Christina Jones lost her job at 56, took a 60% pay cut to re-enter IT
A 57-year-old in Philadelphia says age feels like the deal-breaker, even as she fights to get back to healthcare IT.

Christina Jones says she was laid off from UnitedHealthcare in 2025 after 15 years and struggled for a year to find another role. She accepted a job outside her desired scope with a 60% pay cut, while staying employed at a hospital after applying following her mother’s October 2025 hospitalization.
Christina Jones was laid off from UnitedHealthcare in 2025 after 15 years, and she says the hardest part was not the layoff. It was the time it took to get rehired. She believes she was filtered out when she applied at 56, and that conviction only hardened as months of interviews produced nothing. What ultimately got her back into work, she says, was a role outside her desired scope and a 60% pay cut.
Jones, 57, lives in Philadelphia. She describes the emotional and financial whiplash of searching through “interview after interview” across the next year, then watching rejections arrive before a phone call. She says the pattern changed only after she stopped targeting her exact lane. That is why the 60% pay cut is not just personal trivia. It is the practical reality of how hiring timelines, screening choices, and role fit can collide for older workers, even in a sector that depends heavily on experienced operators.
To understand why her story lands with such force for executives and boards, zoom out to how corporate hiring often works after a layoff. In the corporate world, layoffs are “the nature of the beast,” Jones says. But once you’re out, the market can act like a conveyor belt with little patience for nuance. Jones says she could not “prove” age discrimination, but she describes what she sees as a consistent experience: employers find out her birthday, then either no callback comes or a rejection email arrives. In other words, she frames the barrier as not a single event, but a repeated process failure.
Healthcare IT is a particularly unforgiving arena for this dynamic, because it is both specialized and relationship driven. When organizations tighten budgets, role definitions get narrower and “scope” gets treated like a hard requirement instead of a starting point. Jones says she wanted to remain in healthcare IT, yet she had to take a job outside her scope to survive. By her account, the reduced rate role she accepted was a tradeoff that bought time, not a detour. She did not stop applying to get back into IT, but she also needed an immediate paycheck while she navigated household-level consequences.
Those consequences show up in the source as very concrete tradeoffs. Jones and her husband, she says, have had to make major lifestyle changes. They are budgeting and downsizing. She says she and her husband even considered selling their house. They canceled annual tickets to Longwood Gardens, and she describes cooking at home more instead of going out to eat. Those details matter because they explain why older job seekers are not just “waiting longer for opportunities.” They are forced into stopgap decisions that can alter their career trajectory, their housing stability, and their willingness to keep taking risks.
Jones also offers a key moment that illustrates how secondary channels can reopen doors. In October 2025, her mom ended up in the hospital. Jones says she talked to nurses about her job experience hunting. The nurses encouraged her to apply to work there. Although she wanted to stay in IT, she applied anyway and got the job as a patient safety associate at a reduced rate. She says she is still employed at the hospital, but she has not stopped trying to get back into IT. This is the second-order lesson: when the main hiring lane closes, adjacent pathways can keep someone in the labor market, keep their skills current through new routines, and preserve day-to-day credibility. The cost, in Jones’s telling, is lost time and lost income.

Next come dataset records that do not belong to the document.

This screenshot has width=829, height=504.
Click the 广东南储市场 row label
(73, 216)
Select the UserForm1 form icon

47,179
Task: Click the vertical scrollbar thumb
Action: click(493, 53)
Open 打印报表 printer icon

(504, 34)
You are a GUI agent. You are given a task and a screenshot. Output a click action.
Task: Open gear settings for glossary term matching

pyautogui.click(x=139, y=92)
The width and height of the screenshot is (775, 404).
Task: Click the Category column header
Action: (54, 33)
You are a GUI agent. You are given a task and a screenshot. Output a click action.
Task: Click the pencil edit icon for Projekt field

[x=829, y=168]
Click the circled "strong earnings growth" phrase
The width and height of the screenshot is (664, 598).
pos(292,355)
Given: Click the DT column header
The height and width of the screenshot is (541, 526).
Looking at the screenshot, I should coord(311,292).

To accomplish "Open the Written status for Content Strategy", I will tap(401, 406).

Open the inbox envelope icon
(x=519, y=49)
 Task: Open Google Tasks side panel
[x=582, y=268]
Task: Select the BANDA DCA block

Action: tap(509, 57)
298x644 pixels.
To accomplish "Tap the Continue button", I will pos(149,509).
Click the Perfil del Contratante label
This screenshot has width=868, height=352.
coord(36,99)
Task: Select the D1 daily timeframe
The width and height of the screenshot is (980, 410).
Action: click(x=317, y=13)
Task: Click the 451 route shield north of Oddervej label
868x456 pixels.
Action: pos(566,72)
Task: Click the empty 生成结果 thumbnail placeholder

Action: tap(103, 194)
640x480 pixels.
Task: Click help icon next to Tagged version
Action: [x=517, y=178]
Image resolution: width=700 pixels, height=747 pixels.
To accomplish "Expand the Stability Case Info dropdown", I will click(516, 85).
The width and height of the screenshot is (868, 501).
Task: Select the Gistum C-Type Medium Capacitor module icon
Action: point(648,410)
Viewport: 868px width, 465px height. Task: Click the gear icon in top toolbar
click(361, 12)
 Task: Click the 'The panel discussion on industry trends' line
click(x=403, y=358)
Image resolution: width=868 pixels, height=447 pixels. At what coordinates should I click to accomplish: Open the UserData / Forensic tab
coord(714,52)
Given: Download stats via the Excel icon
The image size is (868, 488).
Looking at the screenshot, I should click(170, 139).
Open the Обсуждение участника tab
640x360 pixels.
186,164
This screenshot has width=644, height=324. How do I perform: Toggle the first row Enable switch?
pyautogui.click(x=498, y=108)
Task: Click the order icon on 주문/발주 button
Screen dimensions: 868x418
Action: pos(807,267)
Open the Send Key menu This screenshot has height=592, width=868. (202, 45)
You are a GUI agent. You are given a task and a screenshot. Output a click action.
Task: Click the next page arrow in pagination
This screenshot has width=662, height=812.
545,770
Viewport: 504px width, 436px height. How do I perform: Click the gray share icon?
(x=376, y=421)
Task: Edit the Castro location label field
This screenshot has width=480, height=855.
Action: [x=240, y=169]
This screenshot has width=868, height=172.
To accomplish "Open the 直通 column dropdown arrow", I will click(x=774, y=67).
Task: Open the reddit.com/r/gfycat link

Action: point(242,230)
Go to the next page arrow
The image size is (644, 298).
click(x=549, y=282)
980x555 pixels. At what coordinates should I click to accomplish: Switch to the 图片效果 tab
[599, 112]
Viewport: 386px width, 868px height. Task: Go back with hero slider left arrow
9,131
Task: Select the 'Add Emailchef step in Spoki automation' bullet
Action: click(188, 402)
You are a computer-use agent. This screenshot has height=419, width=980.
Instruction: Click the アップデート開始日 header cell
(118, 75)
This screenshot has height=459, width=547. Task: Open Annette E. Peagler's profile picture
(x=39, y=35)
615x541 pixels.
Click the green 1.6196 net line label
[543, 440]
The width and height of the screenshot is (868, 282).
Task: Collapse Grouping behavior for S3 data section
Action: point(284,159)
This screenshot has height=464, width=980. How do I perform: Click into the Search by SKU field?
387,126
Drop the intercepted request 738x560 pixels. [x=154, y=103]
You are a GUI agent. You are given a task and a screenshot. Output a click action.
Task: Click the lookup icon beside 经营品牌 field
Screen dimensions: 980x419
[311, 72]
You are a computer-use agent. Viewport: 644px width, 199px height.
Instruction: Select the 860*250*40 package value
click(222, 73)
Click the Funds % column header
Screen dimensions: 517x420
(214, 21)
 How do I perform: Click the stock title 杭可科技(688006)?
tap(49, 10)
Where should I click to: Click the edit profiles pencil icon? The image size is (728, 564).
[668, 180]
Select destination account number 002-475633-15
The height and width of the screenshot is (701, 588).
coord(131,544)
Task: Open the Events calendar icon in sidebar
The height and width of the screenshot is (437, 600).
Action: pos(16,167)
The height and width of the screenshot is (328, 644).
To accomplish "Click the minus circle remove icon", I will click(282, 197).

That leads to the emotion she says sits underneath everything: anger. Jones describes crying out of frustration because she knows she is capable of doing a great job, yet nobody is offering the opportunity. For leadership teams, that is a reputational and operational warning sign disguised as a personal feeling. If experienced talent continues to get stuck in a loop of “rejected before a phone interview,” the organization is not just excluding individuals. It is narrowing the talent pool, potentially increasing reliance on less experienced hires, and quietly training the workforce to treat career longevity like a liability rather than an asset.
Jones also frames what she wishes hiring managers would understand: many older job seekers want the chance to keep doing what they do, and to pass along their experience to younger generations. She gives advice to other 50-somethings if they cannot return to their career: find something that brings joy in the meantime. She points to her entertainment company, a side business she says she started in 2018, and says that in the past year they focused on getting more clients. It does not replace her old salary, but she describes it as a way to bring joy to other people through content, while she continues the search. Her closing message is bluntly human and also strategically relevant: even though they are in their 50s, they are “not done yet.” For boards and executives, the strategic stakes are simple and immediate. If your hiring pipeline drops experienced candidates based on signals like age or perceived scope mismatch, you do not just risk missing out on talent. You risk losing the institutional knowledge that makes healthcare systems safer, more reliable, and easier to run when things get complicated.